Constraining the magnetic field geometry of the millisecond pulsar PSR J0030+0451 from joint radio, thermal X-ray, and<i>γ</i>-ray emission
J. Pétri, Sébastien Guillot, L. Guillemot, I. Cognard, G. Theureau, J.‐M. Grießmeier, L. Bondonneau, D. González-Caniulef, N. A. Webb, F. Jankowski, І. P. Kravtsov, James W. McKee, T. D. Carozzi, Baptiste Cecconi, M. Serylak, P. Zarka
Abstract
Context. With the advent of multi-wavelength electromagnetic observations of neutron stars – spanning many decades in photon energies – from radio wavelengths up to X-rays and γ -rays, it has become possible to significantly constrain the geometry and the location of the associated emission regions.
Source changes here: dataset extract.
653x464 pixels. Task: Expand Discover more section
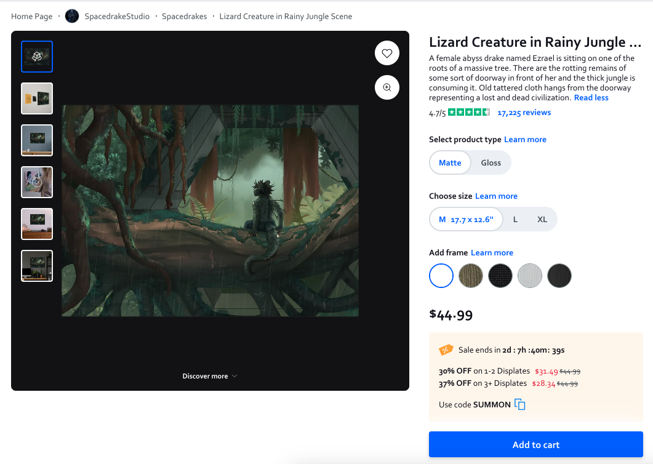210,376
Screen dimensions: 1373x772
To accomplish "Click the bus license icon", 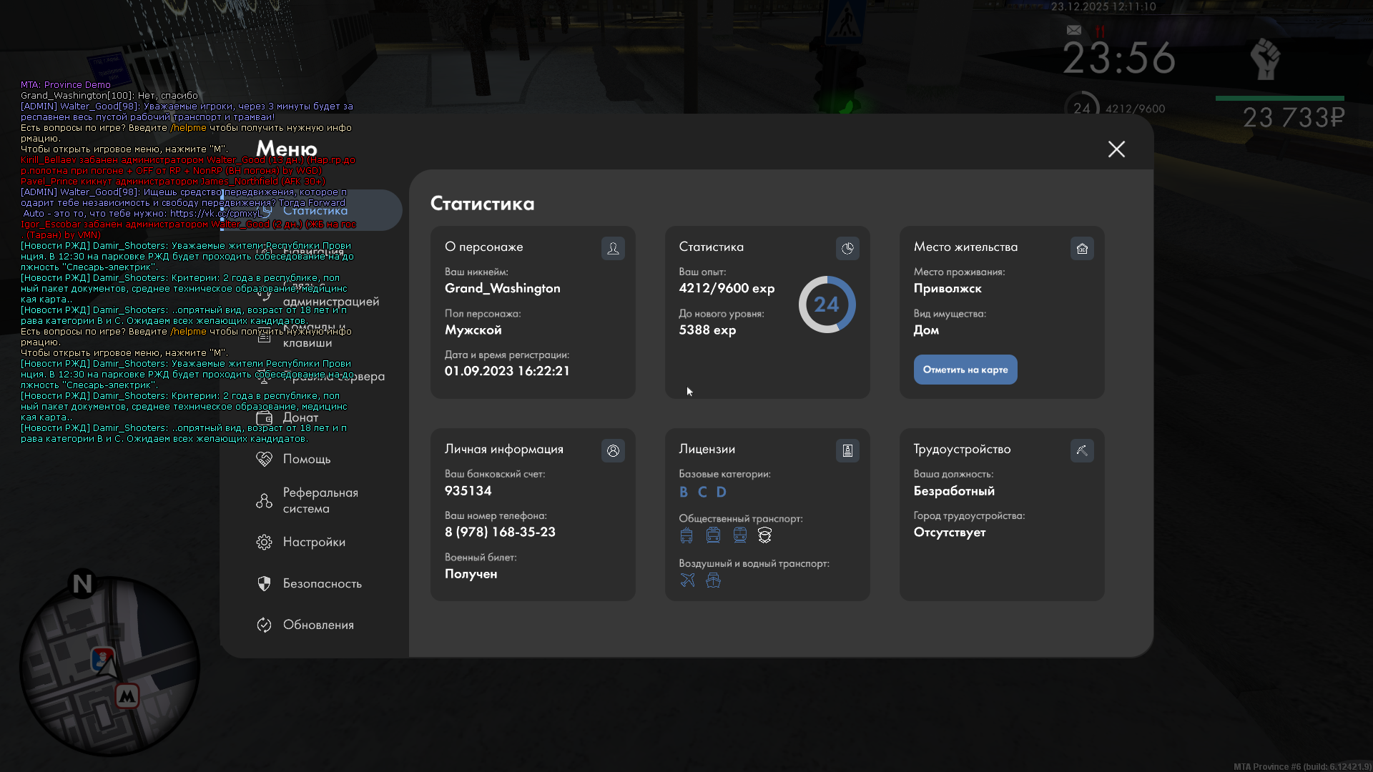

Aims. In this work, we use results from the modelling of thermal X-ray observations of PSR J0030+0451 from the Neutron Star Interior Composition Explorer (NICER) mission and phase-aligned radio and γ -ray pulse profiles to constrain the geometry of an off-centred dipole that is able to reproduce the light curves in these respective bands simultaneously. Methods. To this aim, we deduced a configuration with a simple dipole off-centred from the location of the centre of the thermal X-ray hot spots. We show that the geometry is compatible with independent constraints from radio and γ -ray pulsations only, leading to a fixed magnetic obliquity of α ≈ 75° and a line-of-sight inclination angle of ζ ≈ 54°. Results. We demonstrate that an off-centred dipole cannot be rejected by accounting for the thermal X-ray pulse profiles. Moreover, the crescent shape of one spot is interpreted as the consequence of a small-scale surface dipole on top of the large-scale off-centred dipole.